(Extracted data begins)

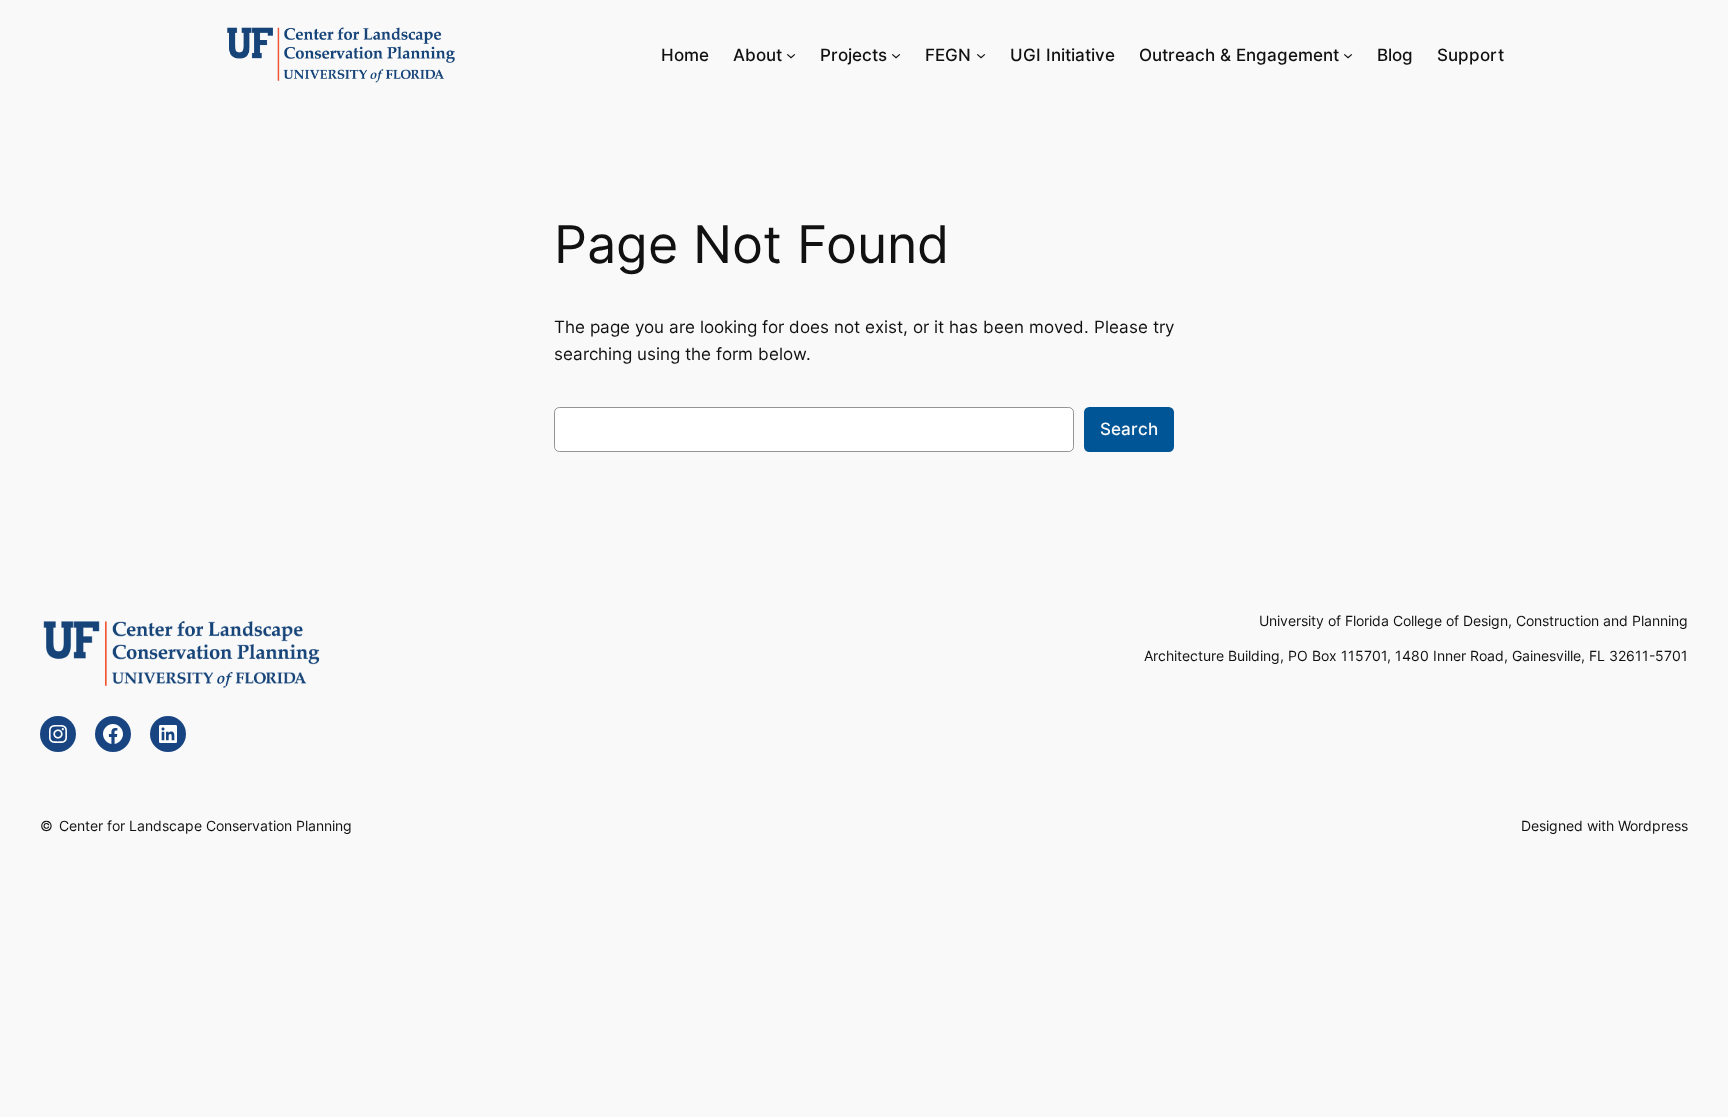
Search (1129, 429)
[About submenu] (791, 55)
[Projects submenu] (896, 55)
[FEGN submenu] (981, 55)
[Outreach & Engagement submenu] (1348, 55)
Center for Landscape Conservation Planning (205, 825)
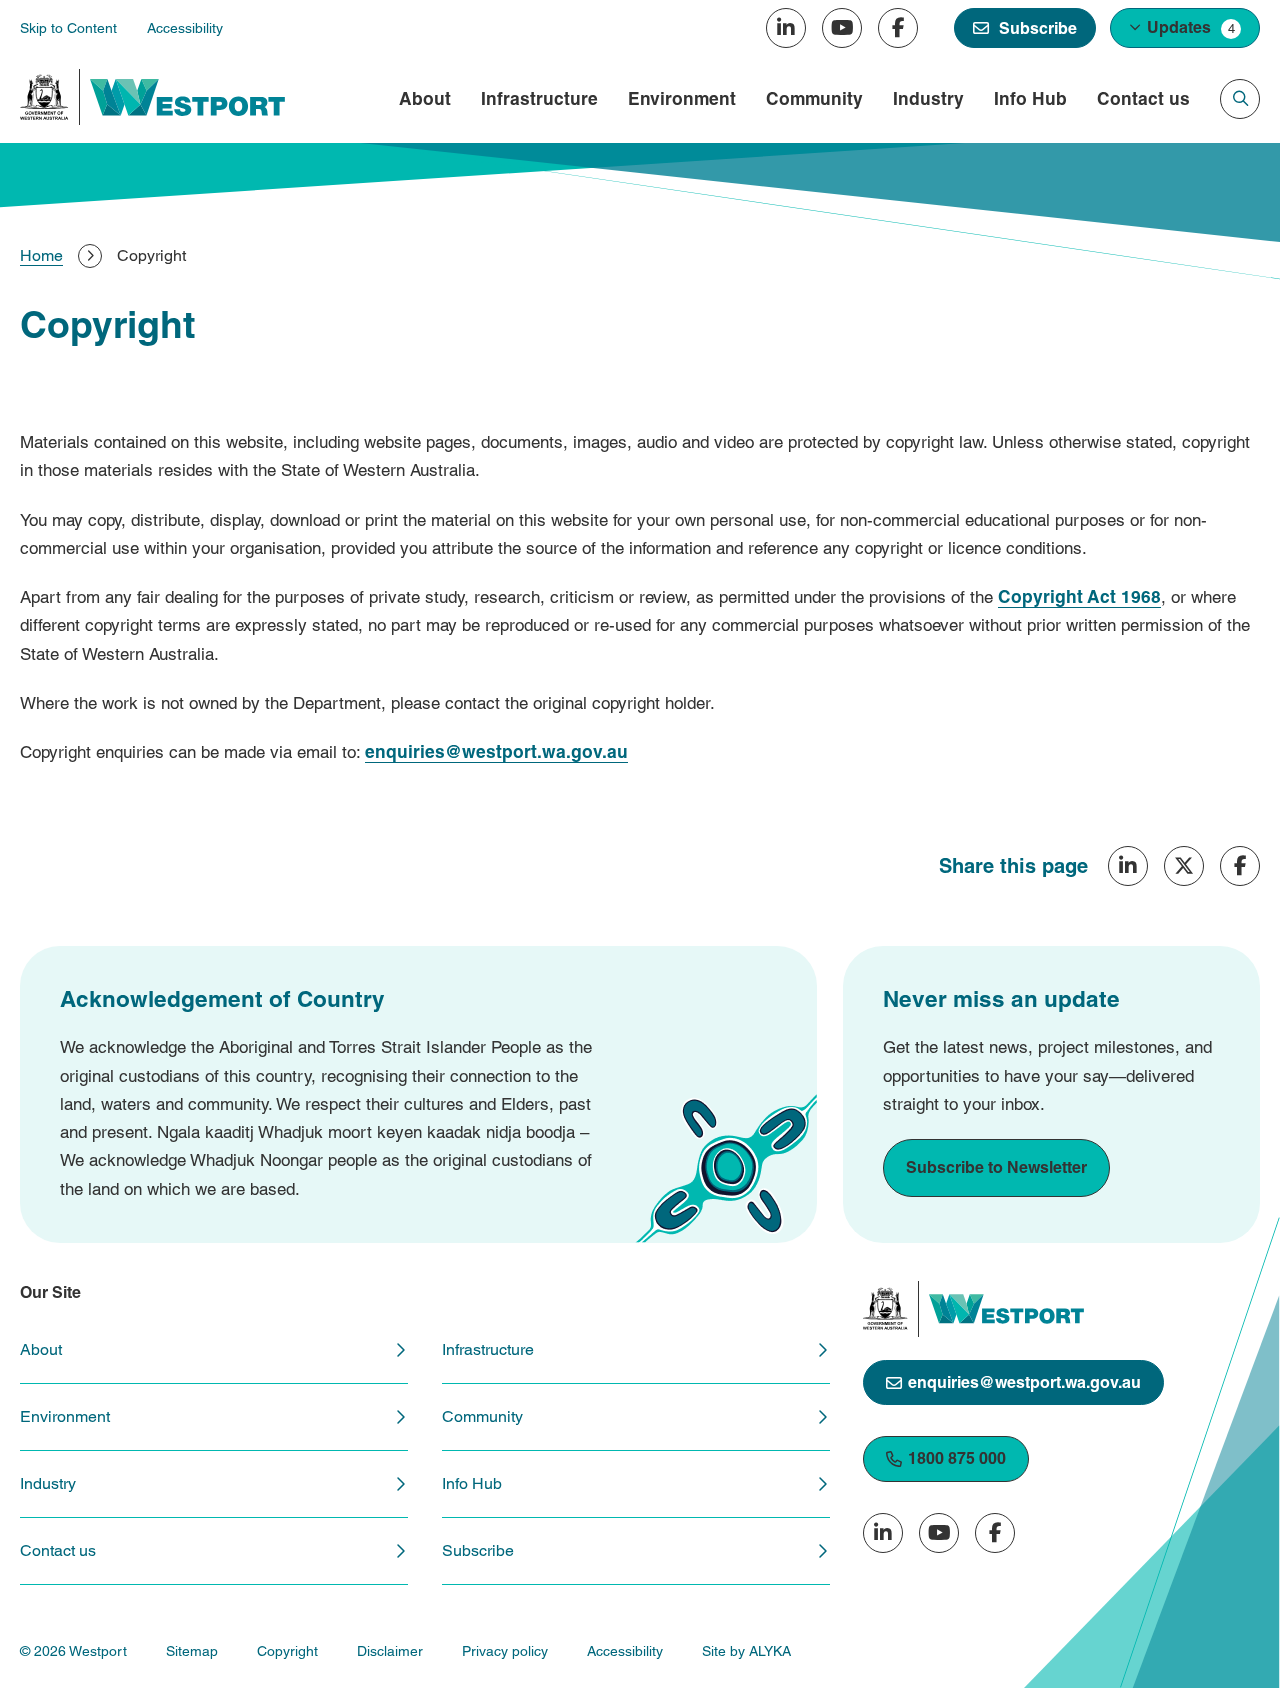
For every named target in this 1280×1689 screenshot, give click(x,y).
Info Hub (1030, 99)
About (425, 99)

(Extracted data ends)

What is needed is an exact repetition of every entry, without the pictures.

Search (1129, 429)
[About submenu] (791, 55)
[Projects submenu] (896, 55)
[FEGN submenu] (981, 55)
[Outreach & Engagement submenu] (1348, 55)
Center for Landscape Conservation Planning (205, 825)
For every named target in this 1280×1689 screenshot, give click(x,y).
Info Hub (1030, 99)
About (425, 99)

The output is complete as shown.